Incremental contribution of components on CLEP-2M mRecall↑:

Configuration	mRecall	Description
Baseline (Flattened + InfoNCE)	64.98	Starting point
+ Hierarchical Representation	67.90	+2.92, hierarchy introduced
+ SA (Scale Attention)	69.64	+1.74, CSAF Stage 1
+ GatedHead (Gated Fusion)	72.79	+3.15, CSAF Stage 2
+ SigLIP Loss	75.69	+2.90, replaces InfoNCE

Key Findings¶

The GatedHead (+3.15) and SigLIP (+2.90) provide the most significant gains, suggesting that fusion strategies and loss functions are as critical as the hierarchical architecture itself.
Under identical data conditions (PoseScript baseline trained on CLEP-2M), CLEP still leads by a large margin (75.69 vs 64.98), proving architectural superiority.
Zero-shot gains are the most dramatic, highlighting the value of large-scale, semantically diverse pretraining for distribution generalization.

Highlights & Insights¶

Adapting CLIP to 3D Pose: CLEP proves that "domain-specific structure priors + large data + contrastive learning" works for new modalities.
Joint Tokenization: Treating joints as tokens instead of a single vector enables compatibility with any skeleton configuration, facilitating cross-dataset reuse.
CSAF Gating Logic: The two-stage gating (intra-scale refine, inter-scale aggregate) allows the model to choose scales dynamically based on input semantics—a design transferable to any multi-scale feature fusion task.
SigLIP over InfoNCE: An gain of +2.9 suggests SigLIP should be prioritized over InfoNCE when working with smaller batches or constrained resources.

Limitations & Future Work¶

Non-public Code/Data: Repository links are missing, which may hinder reproducibility ⚠️.
GPT-4o Dependency: Descriptions are generated and self-evaluated by GPT-4o, introducing potential "judge-as-contestant" bias.
Sub-optimal Editing: Performance in rotation ELBO/geodesic distance slightly trails PoseFix, indicating room for better fine-grained rotation control.
Future directions include open-sourcing data, incorporating independent description auditing, and extending hierarchical encoding to temporal motion sequences.

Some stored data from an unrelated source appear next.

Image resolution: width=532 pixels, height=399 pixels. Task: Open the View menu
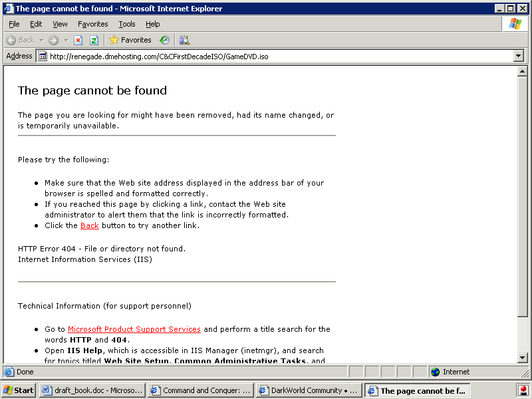point(60,24)

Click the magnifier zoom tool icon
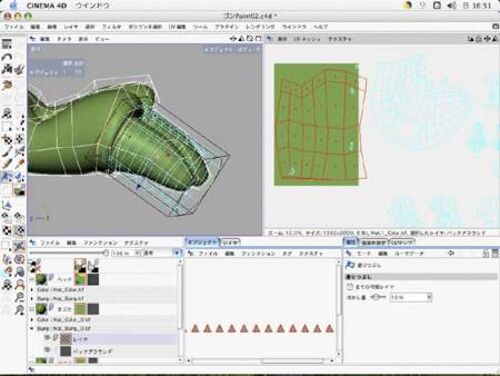coord(20,297)
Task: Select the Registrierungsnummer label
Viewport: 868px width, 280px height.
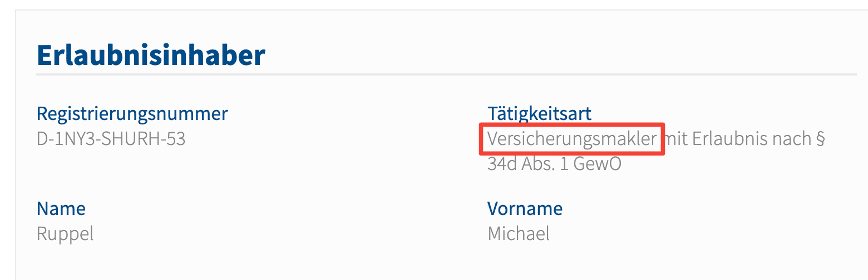Action: 132,114
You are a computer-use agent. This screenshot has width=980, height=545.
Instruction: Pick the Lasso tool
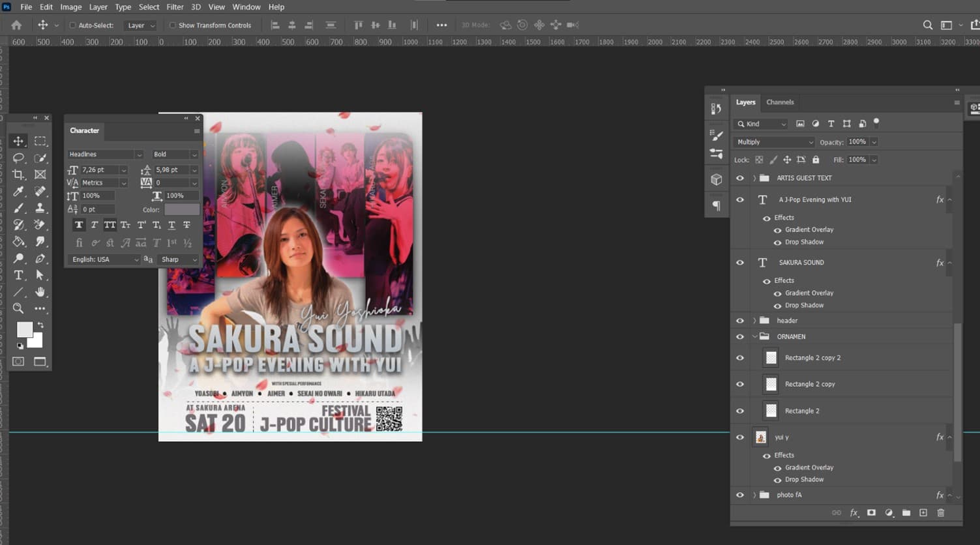tap(19, 158)
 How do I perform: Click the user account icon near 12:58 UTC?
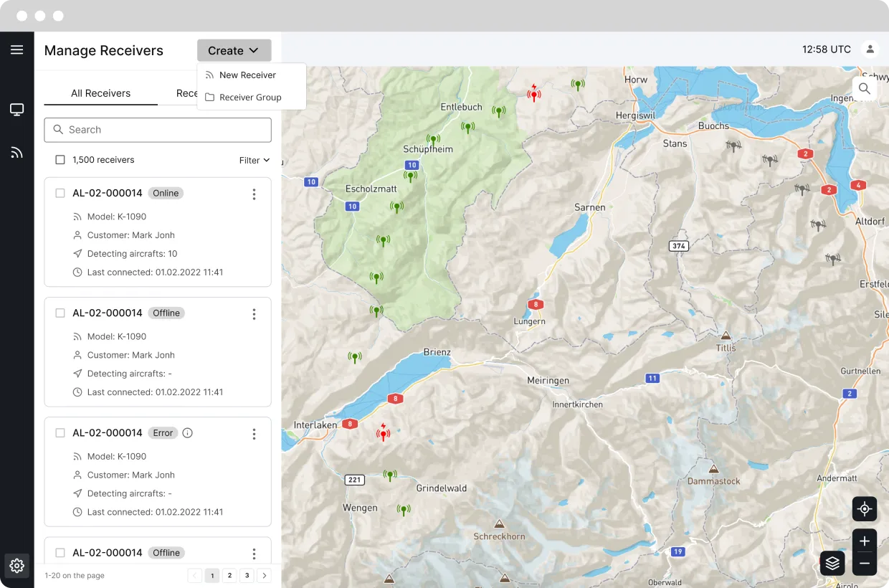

vs PoseScript: PoseScript flattens joints and freezes BERT with small data; CLEP uses tokenized hierarchy, full BERT finetuning, and 2M pairs, outperforming it even under equal data conditions.
vs ChatPose/ChatHuman: These rely on LLMs/tools without explicit representation-level alignment; CLEP provides a shorter, more controllable path via direct contrastive alignment.
vs MotionCLIP: MotionCLIP maps motion into the general CLIP space; CLEP argues for a pose-aware representation to bridge semantic gaps.

Rating¶

Novelty: ⭐⭐⭐⭐ First to design a hierarchical encoder + large-scale dataset for 3D pose-text alignment.
Experimental Thoroughness: ⭐⭐⭐⭐ Strong zero-shot results across retrieval, generation, and editing.
Writing Quality: ⭐⭐⭐⭐ Logic is clear; formulas are well-defined.
Value: ⭐⭐⭐⭐ Provides a reusable foundational model for human-centric multimodal tasks.